About this task:
Repeat the entries that follow, exactly as they are written.

Records from a data collection:
____________________

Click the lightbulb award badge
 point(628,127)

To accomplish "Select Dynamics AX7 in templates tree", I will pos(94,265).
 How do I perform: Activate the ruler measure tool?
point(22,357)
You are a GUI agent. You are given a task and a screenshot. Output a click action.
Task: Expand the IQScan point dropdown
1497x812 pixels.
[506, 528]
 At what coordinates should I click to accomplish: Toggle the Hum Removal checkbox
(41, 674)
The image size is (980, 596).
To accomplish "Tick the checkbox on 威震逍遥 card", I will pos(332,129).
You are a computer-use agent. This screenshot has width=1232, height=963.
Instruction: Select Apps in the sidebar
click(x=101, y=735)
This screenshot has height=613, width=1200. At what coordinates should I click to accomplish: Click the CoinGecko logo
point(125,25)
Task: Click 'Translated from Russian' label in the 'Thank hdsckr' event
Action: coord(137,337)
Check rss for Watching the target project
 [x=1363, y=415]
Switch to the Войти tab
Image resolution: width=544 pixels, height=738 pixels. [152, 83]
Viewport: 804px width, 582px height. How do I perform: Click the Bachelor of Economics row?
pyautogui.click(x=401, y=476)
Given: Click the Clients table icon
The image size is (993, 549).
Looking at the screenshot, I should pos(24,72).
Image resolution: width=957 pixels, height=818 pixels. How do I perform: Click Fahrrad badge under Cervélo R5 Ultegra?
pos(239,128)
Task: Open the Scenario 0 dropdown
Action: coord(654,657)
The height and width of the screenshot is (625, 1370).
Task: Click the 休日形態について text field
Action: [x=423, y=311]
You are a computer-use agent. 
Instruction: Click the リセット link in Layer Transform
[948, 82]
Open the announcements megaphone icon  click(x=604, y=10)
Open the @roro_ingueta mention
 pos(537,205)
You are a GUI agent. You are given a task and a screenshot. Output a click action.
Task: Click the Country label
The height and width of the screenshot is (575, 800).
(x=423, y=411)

____________________

Your response:
Click the lightbulb award badge
 point(628,127)

To accomplish "Select Dynamics AX7 in templates tree", I will pos(94,265).
 How do I perform: Activate the ruler measure tool?
point(22,357)
You are a GUI agent. You are given a task and a screenshot. Output a click action.
Task: Expand the IQScan point dropdown
1497x812 pixels.
[506, 528]
 At what coordinates should I click to accomplish: Toggle the Hum Removal checkbox
(41, 674)
The image size is (980, 596).
To accomplish "Tick the checkbox on 威震逍遥 card", I will pos(332,129).
You are a computer-use agent. This screenshot has width=1232, height=963.
Instruction: Select Apps in the sidebar
click(x=101, y=735)
This screenshot has height=613, width=1200. At what coordinates should I click to accomplish: Click the CoinGecko logo
point(125,25)
Task: Click 'Translated from Russian' label in the 'Thank hdsckr' event
Action: coord(137,337)
Check rss for Watching the target project
 [x=1363, y=415]
Switch to the Войти tab
Image resolution: width=544 pixels, height=738 pixels. [152, 83]
Viewport: 804px width, 582px height. How do I perform: Click the Bachelor of Economics row?
pyautogui.click(x=401, y=476)
Given: Click the Clients table icon
The image size is (993, 549).
Looking at the screenshot, I should pos(24,72).
Image resolution: width=957 pixels, height=818 pixels. How do I perform: Click Fahrrad badge under Cervélo R5 Ultegra?
pos(239,128)
Task: Open the Scenario 0 dropdown
Action: coord(654,657)
The height and width of the screenshot is (625, 1370).
Task: Click the 休日形態について text field
Action: [x=423, y=311]
You are a computer-use agent. 
Instruction: Click the リセット link in Layer Transform
[948, 82]
Open the announcements megaphone icon  click(x=604, y=10)
Open the @roro_ingueta mention
 pos(537,205)
You are a GUI agent. You are given a task and a screenshot. Output a click action.
Task: Click the Country label
The height and width of the screenshot is (575, 800).
(x=423, y=411)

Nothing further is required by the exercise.